Résumé Les élections ont été un succès mais elles ne sont qu’une étape. Aucun parti n’a été assez fort pour former un gouvernement, c’est un bon signe. Cela fait partie du processus démocratique de trouver un compromis. Le dogme des Européens était que la démocratie ne peut pas fonctionner en Irak. Au Proche-orient, on avait peur que cela fonctionne, les tyrannies voisines sont menacées par la démocratie irakienne. Ce qui se passe en Irak a un grand écho en Syrie, au Liban, en Egypte et dans le Golfe. Il y a aussi l’exemple est-européen et la révolution de la communication, les informations et les idées se répandent globalement à la vitesse de l’éclair.
La démocratie turque fonctionne très bien, théoriquement depuis les années 20 mais le gouvernement a perdu pour la première fois les élections en 1950. L’opposition est arrivée au pouvoir, une césure historique dans la région. Le paradoxe c’est que les militaires ont sauvé par trois fois la démocratie. La quatrième fois c’était moins évident, en Turquie on l’appelle « notre premier coup post-moderne ». Actuellement, le régime est islamiste. L’opinion officiel c’est que comme les démocrates chrétiens en Allemagne, un parti démocrate-musulman peut exister. D’autres voit là une tentative de mettre fin au sécularisme institué par Atatürk. Désormais l’armée ne peut plus intervenir, sinon les chances d’entrer dans l’Union européenne sont compromises si jamais elles existent. La situation de la femme est le problème le plus gênant pour la démocratie dans les pays islamiques. Il y a de l’espoir à ce niveau en Irak, la situation est meilleure que dans d’autres pays, tout comme en Tunisie. En Turquie et au Pakistan il y a eu des femmes Premier ministre. Les électeurs irakiens sont assez malins pour reconnaître un danger, les fondamentalistes n’ont pas gagné. Une des raisons à cela, c’est la présence de la théocratie iranienne devant leurs yeux.
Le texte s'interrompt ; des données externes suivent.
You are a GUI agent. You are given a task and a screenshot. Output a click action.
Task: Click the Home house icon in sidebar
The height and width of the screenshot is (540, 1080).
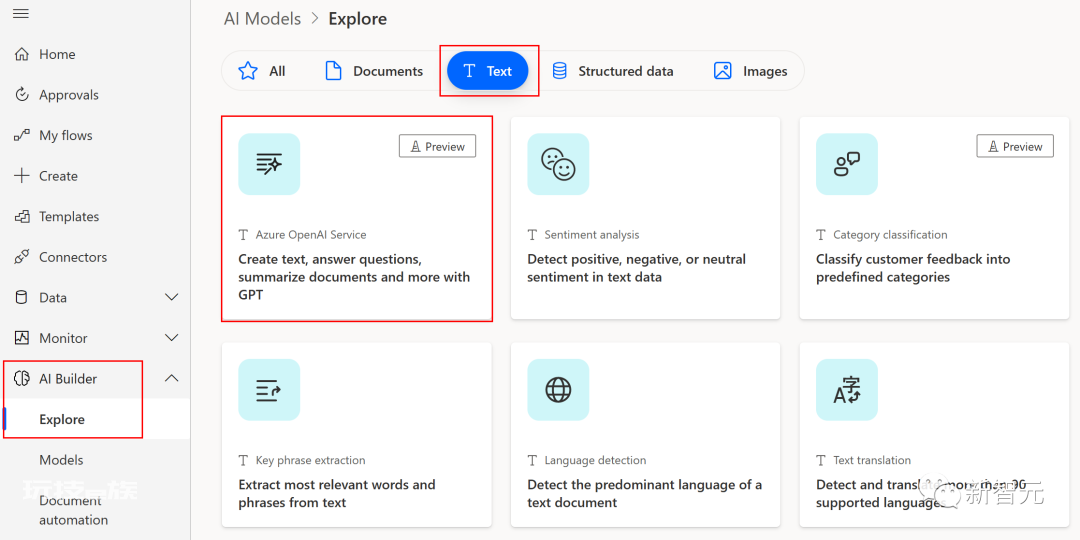22,54
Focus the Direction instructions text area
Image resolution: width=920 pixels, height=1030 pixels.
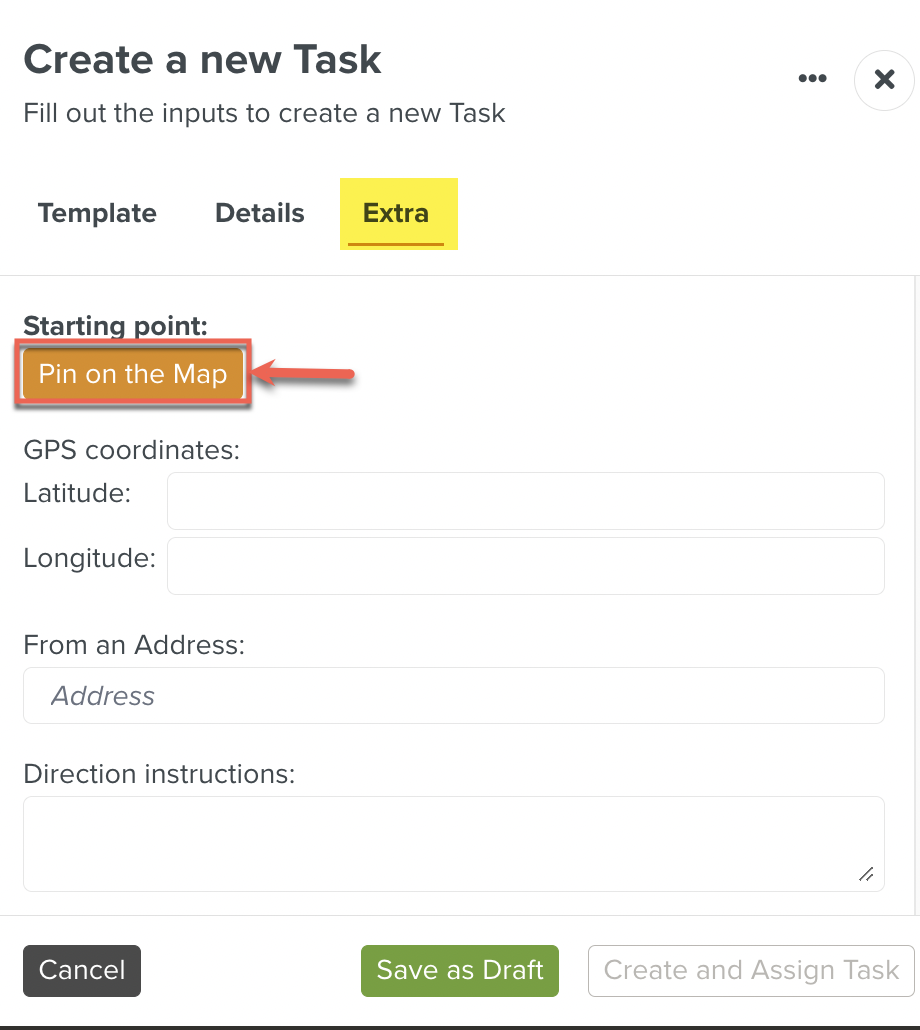[453, 843]
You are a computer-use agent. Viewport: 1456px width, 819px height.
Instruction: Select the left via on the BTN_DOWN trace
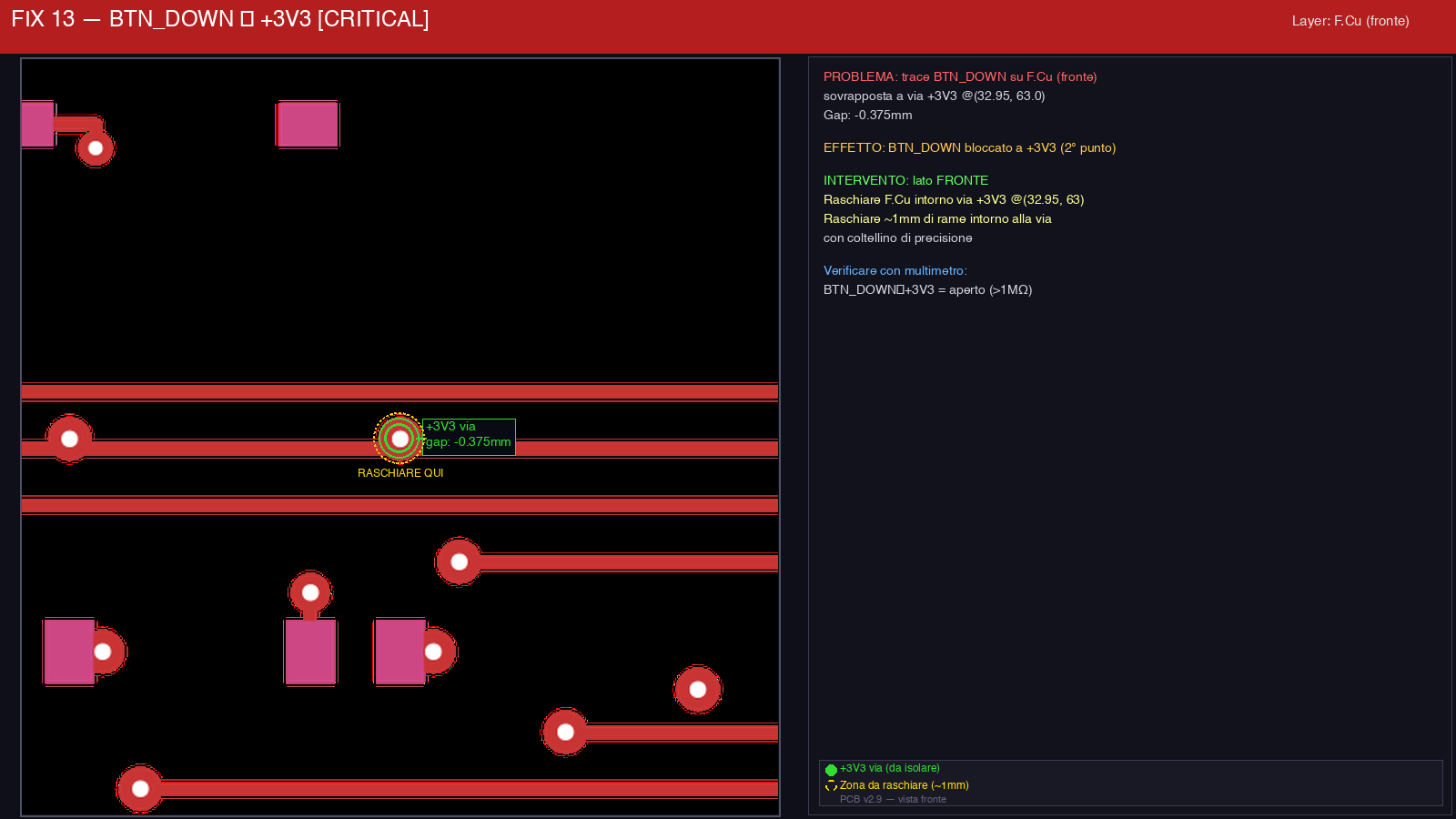click(x=69, y=440)
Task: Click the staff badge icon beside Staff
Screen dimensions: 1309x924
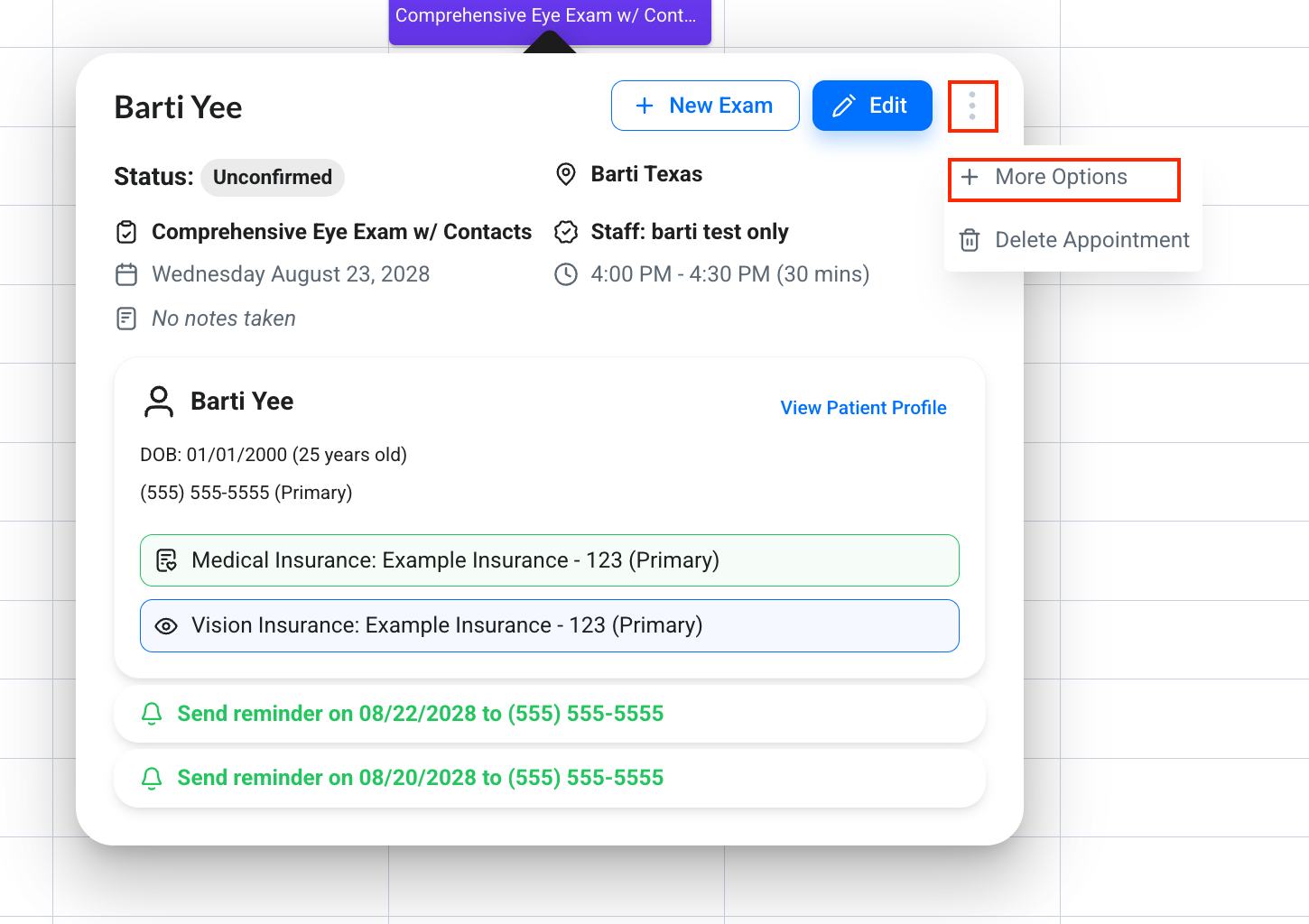Action: (x=566, y=232)
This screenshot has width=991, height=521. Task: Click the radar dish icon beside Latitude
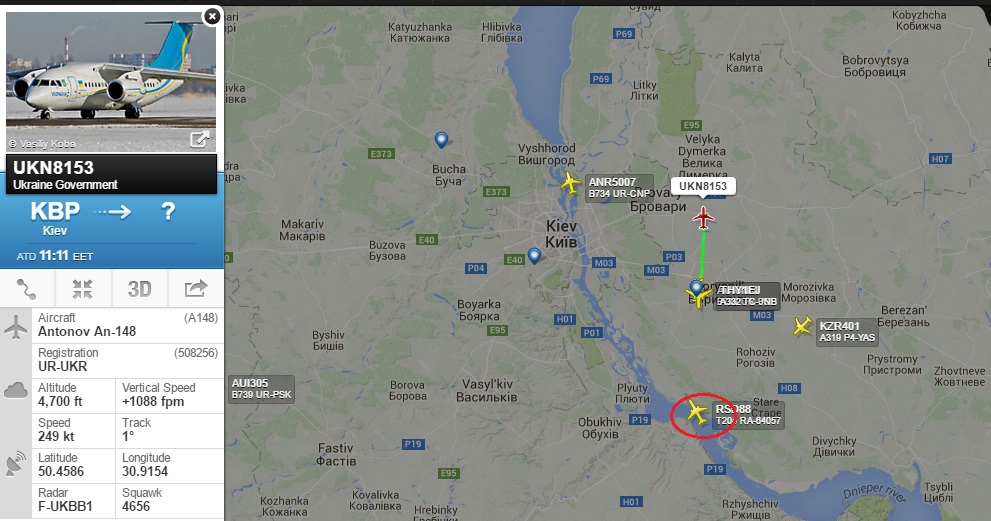[x=16, y=463]
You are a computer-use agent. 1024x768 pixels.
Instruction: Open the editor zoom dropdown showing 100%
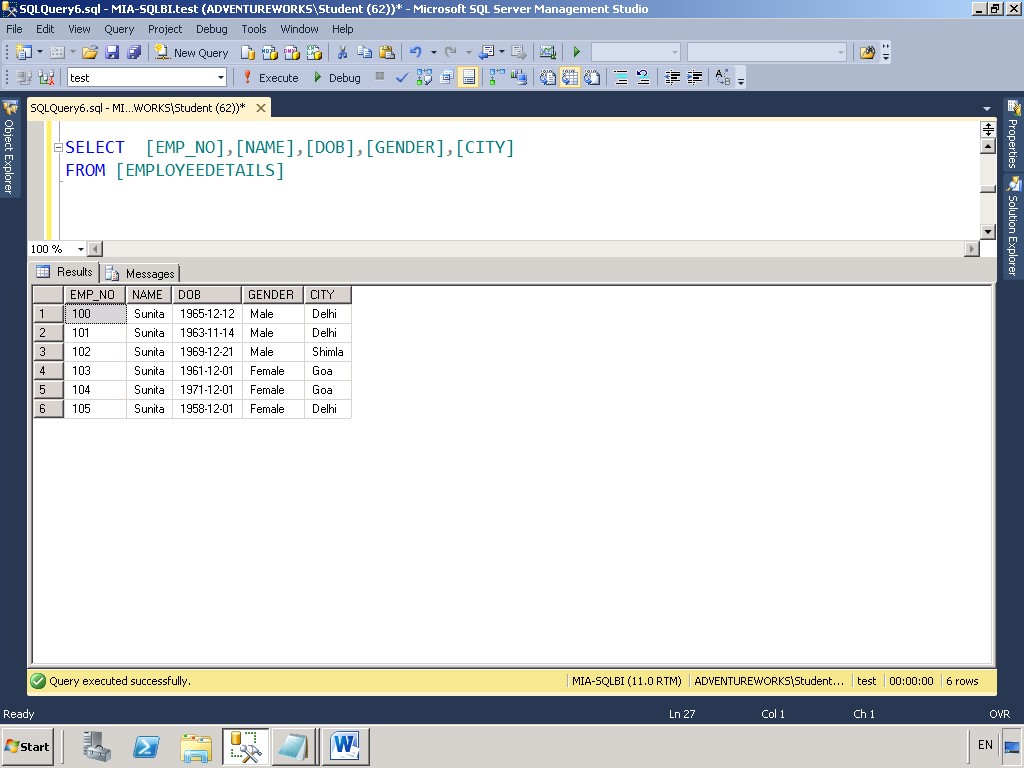click(x=57, y=248)
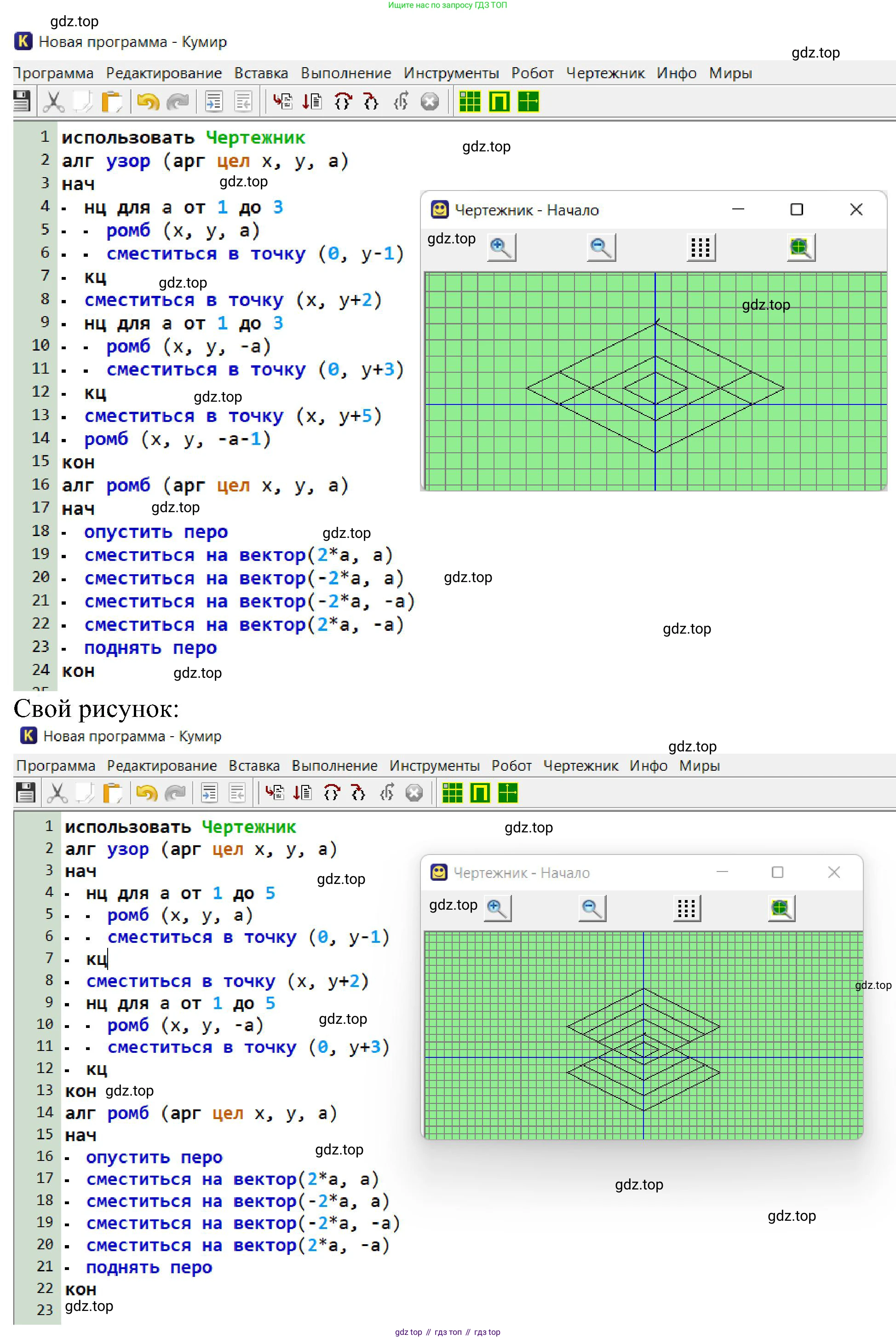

En Israël, je ne vois pas de changement significatif depuis l’arrivée au pouvoir de Abbas, la question fondamentale demeure, s’agit-il de l’existence d’Israël ou de la taille d’Israël ? Si les Palestiniens forment un État, le sera-t-il à côté d’Israël ou à sa place ? Dans les manuels scolaires, sur les cartes, dans les discours, l’existence d’Israël est niée. Ce que nous pouvons attendre de mieux c’est un cessez le feu. La situation est controversée en Israël, certain veulent empêcher l’évacuation par tous les moyens. La plus grand danger pour cette évacuation vient des Palestiniens, certains utilisent la terreur pour s’opposer à l’évacuation. C’est reconnu par beaucoup que les Israéliens ne peuvent pas vivre parmi les Palestiniens alors que l’inverse est possible. C’est reconnu par l’ONU depuis 1948/49.